Problem to work on: Take the data and return it in full. Change nothing.
Top of Exercise inputs
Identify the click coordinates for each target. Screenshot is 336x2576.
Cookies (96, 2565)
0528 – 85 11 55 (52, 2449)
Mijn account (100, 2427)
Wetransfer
Bottom of Exercise inputs
Written reply:
Identify the click coordinates for each target. Screenshot is 336x2576.
Cookies (96, 2565)
0528 – 85 11 55 (52, 2449)
Mijn account (100, 2427)
Wetransfer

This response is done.